Most people with any common sense (along with eyes to see and a nose to smell) recognize that this is an absurd state of affairs. If anything, North Carolina’s natural environment is — as both our population and use of resources continues to grow — more endangered than ever.
Still, for those comfortably ensconced in their air conditioned cars and neatly manicured suburbs, the reality of the environmental degradation that plagues our state can be easy to ignore. That’s why stories like Lisa Sorg’s excellent report on the main NC Policy Watch site this morning are so important. As Sorg explains in “In Columbus County, mercury, PCBs and a long-overdue Superfund cleanup point to a larger problem: accountability” the environmental crisis in our state remains just that — a crisis — in many areas. Here’s the introduction:
“The air smells acrid in Riegelwood, where a faint breeze scours your sinuses with the scent of sulfur coming from the International Paper plant. All day long, dozens of semi-trucks, loaded with logs, pull onto John Riegel Road headed for the factory. Here, the wood will be chemically boiled and bleached to make fluff pulp, a material used in disposable diapers.
What you can’t see or smell is nested within International Paper’s property: one of the most contaminated areas in North Carolina. A facility formerly owned by Holtrachem is a hotbed of mercury and cancer-causing PCBs, dioxins and furans. For decades, toxic chemicals from these 24 acres have intermittently drained, at times, even gushed into the nearby Cape Fear River, which runs through Columbus County on its way to the Atlantic Ocean. Mercury has poisoned workers and fish.
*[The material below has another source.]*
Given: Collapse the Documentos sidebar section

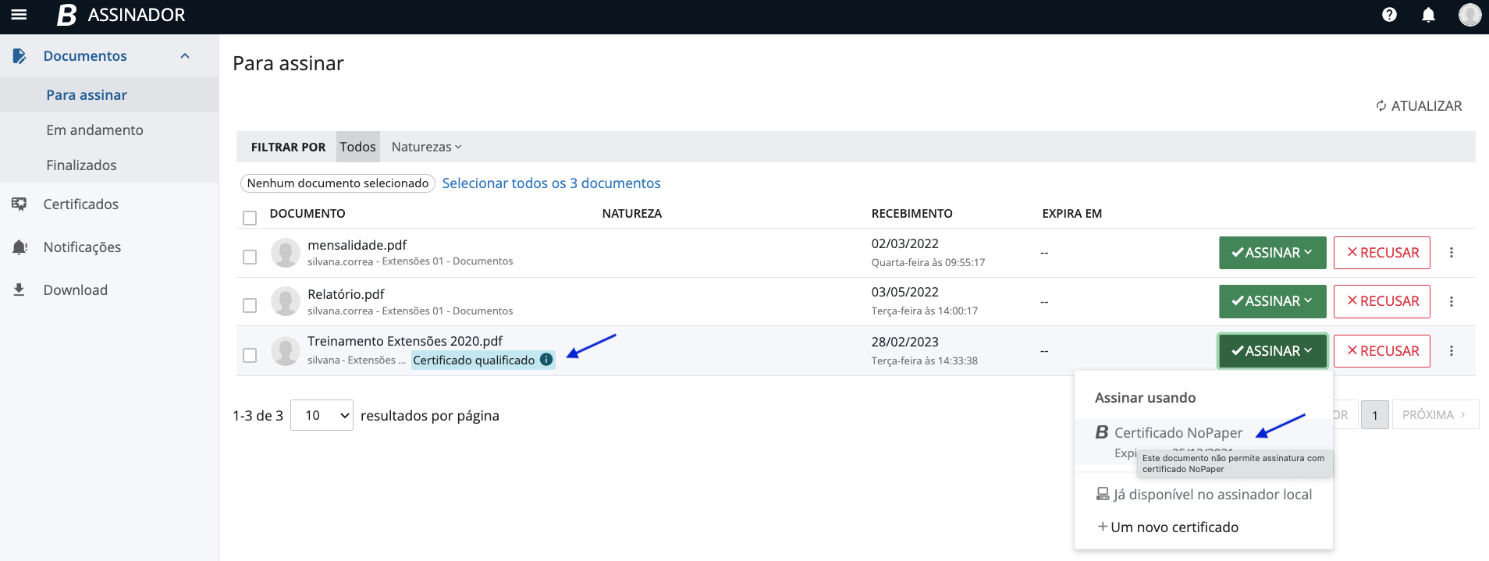Looking at the screenshot, I should 185,56.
PCBs, so dangerous their manufacture was banned in the U.S. in 1983, still stain the soil….
Holtrachem is one of 39 Superfund sites in North Carolina and 1,300 in the United States. Nationwide, more than 50 million people live within three miles of a site; in Riegelwood, nearly the entire unincorporated town of 597 is within that range of Holtrachem.
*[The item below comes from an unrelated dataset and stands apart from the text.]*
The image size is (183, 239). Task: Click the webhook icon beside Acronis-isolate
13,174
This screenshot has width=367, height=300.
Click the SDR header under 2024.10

And since polluting industries tend to locate in low-income or minority communities, these sites present a host of social justice issues, including damage to health, property values and quality of life. That’s true of Columbus County. A quarter of the population lives at or below the poverty level, yet there are two federal Superfund sites and 14 hazardous waste areas designated by the state.
‘As a result, these communities often lack sufficient resources to address health and environmental concerns,’ said Mathy Stanislaus, an assistant administrator at the EPA. He spoke at a July hearing of the House Subcommittee on the Environment and Economy, which is scrutinizing the effectiveness of Superfund.”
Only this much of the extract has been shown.